Como exigências, a reputação ilibada e o notável saber jurídico do indicado.

O regimento interno do Senado, por sua vez, exige declarações de próprio punho sobre a veracidade das informações prestadas em currículo e uma série de certidões sobre antecedentes, tentativa de trazer alguma objetividade aos critérios de notável saber jurídico e reputação ilibada.

Mesmo sendo critérios mínimos, o atual indicado a ministro do Supremo parece ter dificuldade em preenchê-los.

Tão logo foi revelado seu nome, graves suspeitas recaíram sobre sua trajetória acadêmica. O indicado foi acusado de inflar cursos que teria feito e de plagiar partes de seu mestrado e de seu doutorado, a vulgar cópia. Em uma tacada só, a reputação ilibada e o notável saber jurídico foram maculados.

Mesmo assim, o processo de indicação seguiu seu curso formal na Comissão de Constituição e Justiça.

O senador Eduardo Braga, relator da indicação, minorou as críticas. Chamou-as de apego “às notas de rodapé e às entrelinhas de sua produção bibliográfica” e de “confusão semântica”, interpretando as exigências constitucionais de notável saber jurídico e reputação ilibada por baixo.

Pelos parâmetros do senador, qualquer operador do direito poderia assumir uma cadeira no STF.

No processo, além do parecer do relator, consta apenas um voto em separado, do senador Alessandro Vieira, onde diz que “a presente indicação é a mais perfeita materialização do sistema de cruzamento de interesses que impera no Brasil há décadas”.

E continua: “não surpreende o fato de a indicação angariar apoios entusiasmados de políticos que vão do petismo ao bolsonarismo".

Não houve a realização de audiências públicas, de consultas formais à sociedade civil, entrevistas ou mesmo entrevistas à imprensa.

O apoio à indicação de Kassio Nunes Marques foi angariado entre quatro paredes, em jantares privativos na casa de senadores, com a presença de sabe-se lá mais quem —já que as agendas, os participantes e os assuntos não foram divulgados.

Algumas informações foram dadas à imprensa após os jantares de sabatina informal. Ora Kassio é descrito como alguém “100% alinhado à Bolsonaro” ora como alguém que estaria distante de sua pauta de costumes. O discurso pode ser adaptado ao gosto do freguês.

Hamilton, nos escritos federalistas nº 78, ao descrever o modelo de freios e contrapesos na indicação de juízes pelo presidente e o controle político do Senado, apostava que o presidente evitaria indicar maus nomes temendo uma derrota e que senadores não usurpariam poder do presidente rejeitando uma boa indicação.

Seria muito pouco provável uma má nomeação com participação de ambas instâncias, Presidência e Senado, “uma indigitando e outro aprovando, no opróbrio e na vergonha”. Ou seja, mesmo na falha das instituições, restaria o controle da vergonha.
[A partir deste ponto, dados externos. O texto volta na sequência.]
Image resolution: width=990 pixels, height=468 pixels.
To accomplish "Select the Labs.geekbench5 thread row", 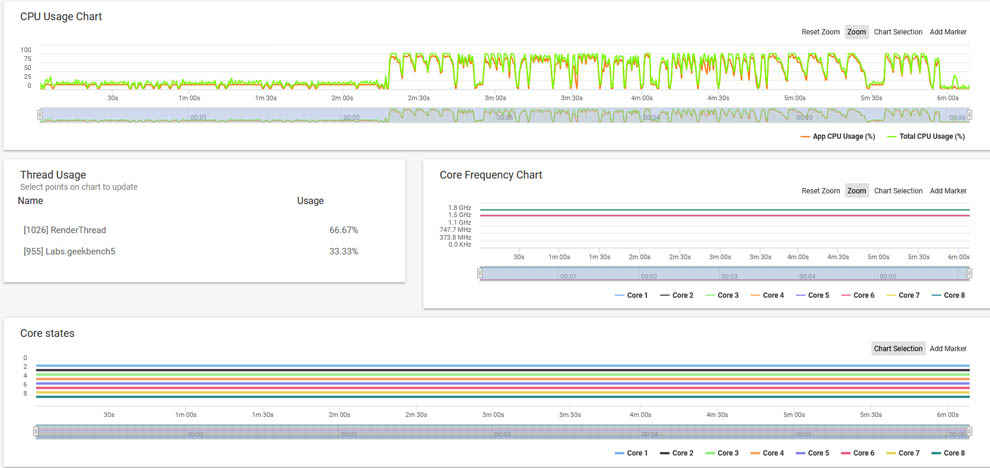I will [191, 251].
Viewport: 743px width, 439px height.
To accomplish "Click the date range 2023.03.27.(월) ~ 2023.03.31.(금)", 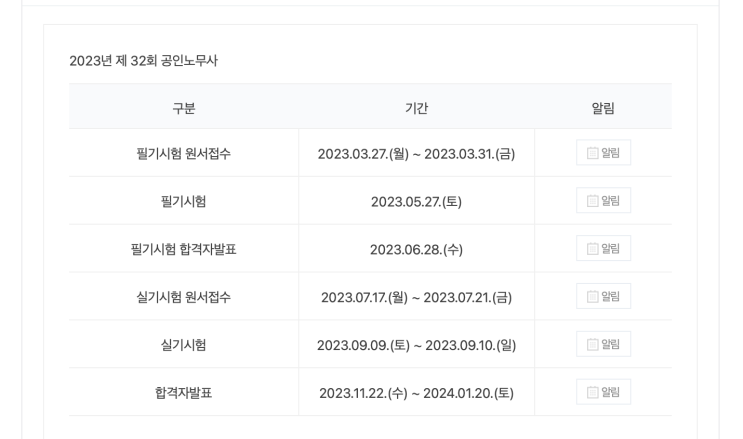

Por aqui, parece estarmos diante de problema institucional maximizado pela cultura política do compadrio, tudo agravado pela falta de transparência e, outros dirão, falta de vergonha.

Muitas perguntas precisam de respostas. O indicado se reuniu com senadores réus ou investigados pelo Supremo? Se não houve tratativas privadas, por qual razão as conversas entre senadores e indicado não foram públicas?

Se a Constituição atribui o controle de indicações de ministros do Supremo ao Senado, claramente opta por um controle político, mas isso não afasta as exigências republicanas, que impõem deveres de transparência, publicidade e participação da sociedade.

Mas, o que se vê, é o controle político em sua pior forma. Negociações opacas e uma sabatina esvaziada de importância.

O “processo seletivo” para ministro do Supremo deixou a sociedade de fora.

O único momento público de arguição, na Comissão de Constituição de Justiça do Senado, tampouco terá participação da sociedade e parece ter se esvaziado. A sabatina oficial pode até ser dura, mas a amarração política já foi feita entre quatro paredes.